En el extremo opuesto se encuentra Pemex Transformación Industrial (PTRI), la división encargada de la refinación y comercialización de petrolíferos. Sus resultados no solo dependen de la volatilidad en los precios de las gasolinas y otros derivados, sino que están profundamente afectados por sus deficiencias operativas. Paradójicamente, mientras más crece su capacidad de producción, mayores son sus pérdidas, al punto de borrar cualquier ganancia de las demás ramas de la empresa (cuando las hay).
Las cifras de 2024 manifiestan esta dinámica. PEP reportó una pérdida neta de 1.8 mil millones de dólares, en gran parte por operaciones financieras con riesgo cambiario, impactadas por la depreciación del peso. Sin embargo, el verdadero problema está en PTRI, cuyas pérdidas netas ascendieron a 28.9 mil millones de dólares, explicando casi en su totalidad el saldo negativo de la empresa.
Estos resultados reavivan el debate sobre la viabilidad financiera de Pemex, incluso con el respaldo incondicional del gobierno federal. La actual administración de la empresa enfrenta un dilema: recibe una estrategia que mantiene altas inversiones en su segmento más ineficiente, impulsada más por razones políticas que económicas. A esto se suma la presión de su estructura de vencimientos de deuda y el creciente pasivo con proveedores.

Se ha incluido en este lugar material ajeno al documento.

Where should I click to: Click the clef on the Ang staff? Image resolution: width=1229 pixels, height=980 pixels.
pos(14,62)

Por ahora, el Gobierno ha optado por una estrategia de disciplina financiera para sostener su apoyo a Pemex. El plan de consolidación fiscal para 2024-2025 contempla que la petrolera debe generar un superávit financiero de 0.7 por ciento del PIB, una meta que no se le ha impuesto en al menos dos décadas. Esto significa que el respaldo gubernamental solo se materializará si la empresa es capaz de ajustarse a los objetivos fiscales del país.
El problema es que la principal herramienta para lograrlo es la reducción del gasto de capital, que es esencial para estabilizar la producción petrolera. Así, al exigirle a Pemex mejorar su balance financiero, se podría afectar indirectamente la recaudación del gobierno federal, pues menores inversiones en exploración y producción reducen la producción y ésta los ingresos petroleros.

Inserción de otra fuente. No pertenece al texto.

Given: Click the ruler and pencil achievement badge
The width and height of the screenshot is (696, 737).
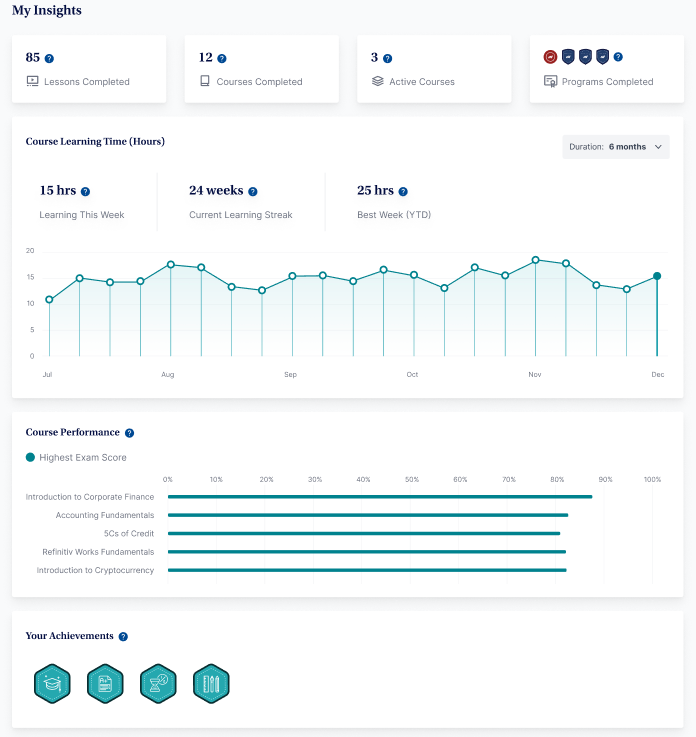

Además, la deuda con proveedores sigue en aumento, lo que requerirá una intervención gubernamental rápida. Si no se normalizan estos pagos, los costos financieros para Pemex se incrementarán y la actividad económica en regiones como Tabasco, Campeche y Veracruz, que han crecido gracias a la inversión en infraestructura energética, podría verse severamente afectada.
Pemex sigue atrapado en una crisis estructural que combina ineficiencia operativa, alto endeudamiento y una estrategia financiera que busca sostenerlo sin resolver sus problemas de fondo. La expectativa de que la empresa genere un superávit financiero es ambiciosa y, si se logra a costa de reducir inversiones clave, podría traer costos para la producción petrolera y las finanzas públicas en el mediano plazo. En este contexto, el verdadero dilema no es solo si Pemex puede ser rentable, sino cuánto está dispuesto a seguir invirtiendo el país en una empresa que acumula riesgos de forma alarmante.